「拍手も感じたけど悔しい…」決勝弾で万雷の喝采も、祝福ムードとは裏腹だった宇賀神友弥の胸の内

2021年12月12日 長沼敏行(サッカーダイジェストWeb編集部)

「まだまだ自分を魅せられるぞという感覚もあった」

決勝弾で浦和の決勝進出に貢献した宇賀神。(C) SOCCER DIGEST

[天皇杯準決勝]浦和2-0C大阪/12月12日(日)/埼玉

 ヒーローの胸の内は、決して幸福感に満ちてはいなかった。

 天皇杯準決勝の浦和レッズ対セレッソ大阪は12月12日、埼玉スタジアムで行なわれ、浦和が今季限りで退団が決まっているDF宇賀神友弥の決勝弾で勝利を収め、3年ぶりの決勝進出を決めた。

【PHOTO】浦和2-0C大阪|漢・宇賀神が先制弾!浦和が決勝進出で大久保は20年の現役生活に幕
 決勝弾となるゴールは28分、明本考浩のパスを受けた宇賀神が右足を一閃。
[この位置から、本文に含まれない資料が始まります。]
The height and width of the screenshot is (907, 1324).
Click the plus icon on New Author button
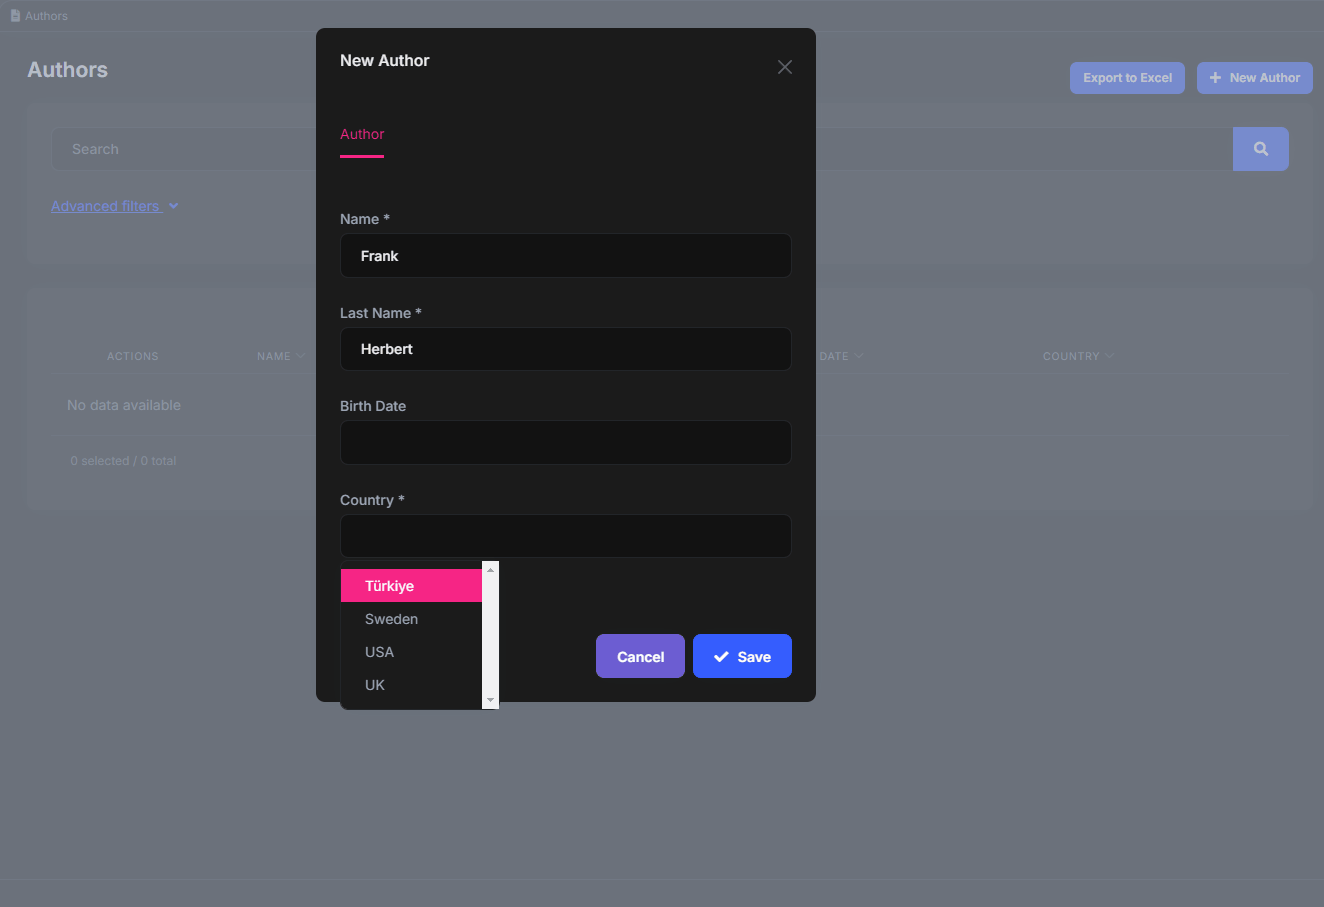[x=1215, y=77]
「ゴールの軌道が見えた」というシュートはC大阪守備陣を切り裂き、激しくゴールネットを揺らす。「宏樹に『もっと煽ってください。会場盛り上げてくださいよ』と言われた」と明かすように、ゴール直後はチームメイトの祝福があるまでノーリアクション。その後、酒井の求めに応じるように、浦和サポーターに向かって「盛り上がっていこうぜ」と言わんばかりに両手を振り上げてみせた。
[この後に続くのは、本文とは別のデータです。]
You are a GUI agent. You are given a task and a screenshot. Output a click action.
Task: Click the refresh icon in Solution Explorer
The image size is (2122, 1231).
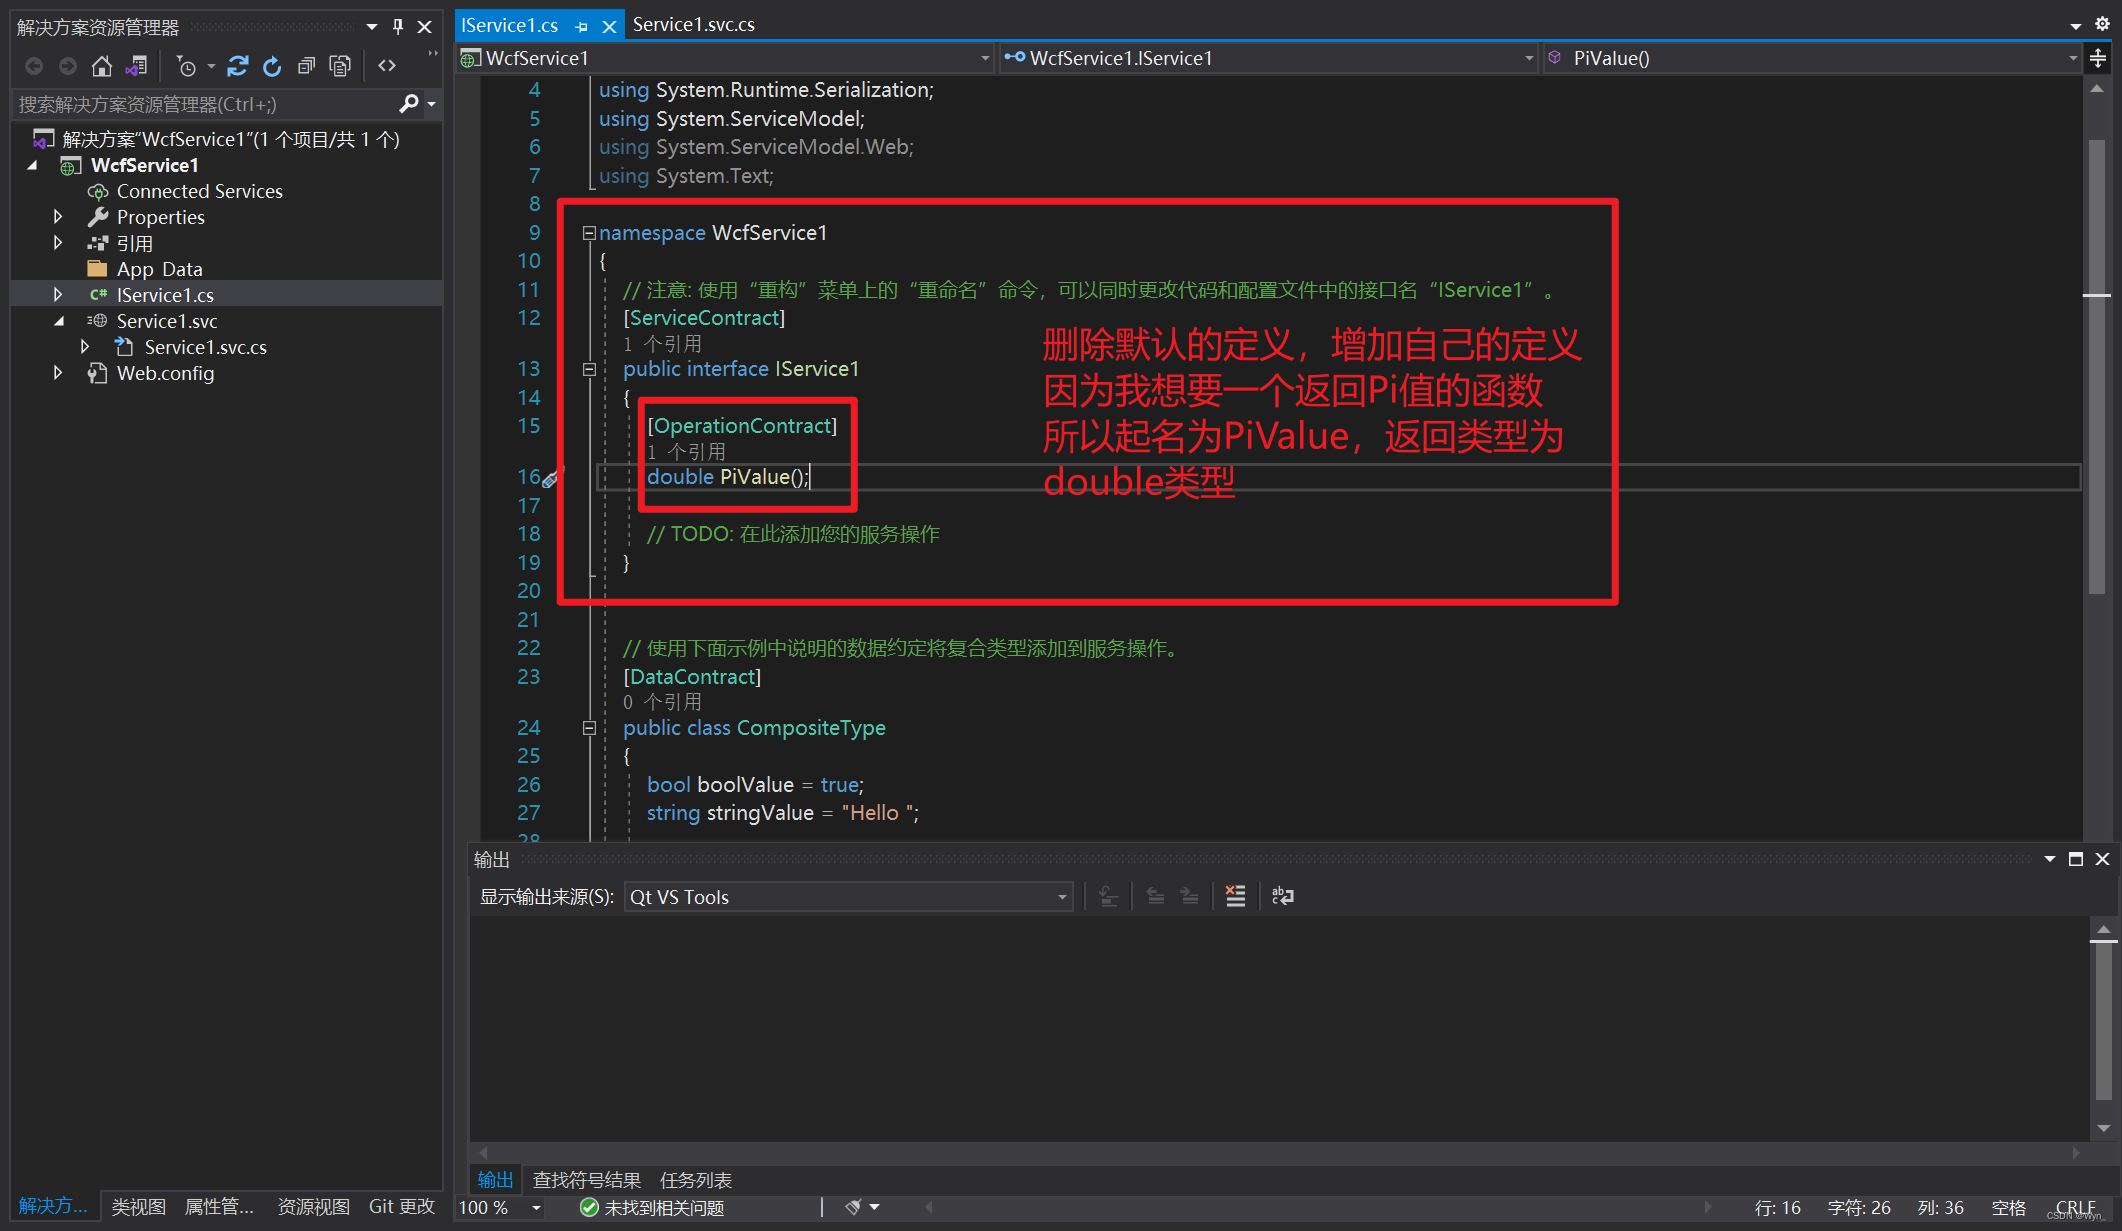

 負ければ浦和での最後となるゲーム。古巣への想いは複雑だった。テレビの勝利インタビューでは「今日の試合、契約満了にしたことを後悔させてやろうと、とにかくそれだけを考えてピッチに立ちましたそして、今日このバックスタンドを見て、絶対この人たちと国立に行って、タイトルを獲るという強い気持ちを持って試合に挑みました」と明かすと、試合後の記者会見でも同様の言葉で胸中を吐露した。

 そして、61分に交代でピッチを去る際には、サポーターから万雷の拍手喝采で送られたが、ここでも宇賀神の胸の内にはスタジアムの祝福ムードとは裏腹な思いがあった。
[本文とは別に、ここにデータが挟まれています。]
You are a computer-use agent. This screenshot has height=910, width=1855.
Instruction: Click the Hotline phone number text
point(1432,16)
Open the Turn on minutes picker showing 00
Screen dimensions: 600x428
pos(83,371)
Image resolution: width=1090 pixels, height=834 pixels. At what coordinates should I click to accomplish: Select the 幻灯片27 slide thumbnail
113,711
「イエローカードをもらっていたので仕方ない交代だったのかなとも思うが、まだまだピッチに立っていたかった。拍手も感じ取っていたけど、やはり悔しいという気持ちが大きくて。まだまだ自分を魅せられるぞという感覚もあった」

「(所属した)12年間で初めてじゃないか」というほどの盛大な拍手は、宇賀神の脳裏に深く刻み込まれたはず。それでも、まだまだピッチで自身の存在価値を証明したかったという背番号3にとって、不完全燃焼の想いを晴らすチャンスは残されている。

 19日の決勝に向けて、宇賀神はタイトル奪取への意欲とともに、「ピッチに立つのであれば、(C大阪戦と)同じ気持ちで立ちたい」と明かし、改めて今シーズンに味わった悔しさをゲームにぶつける決意を示した。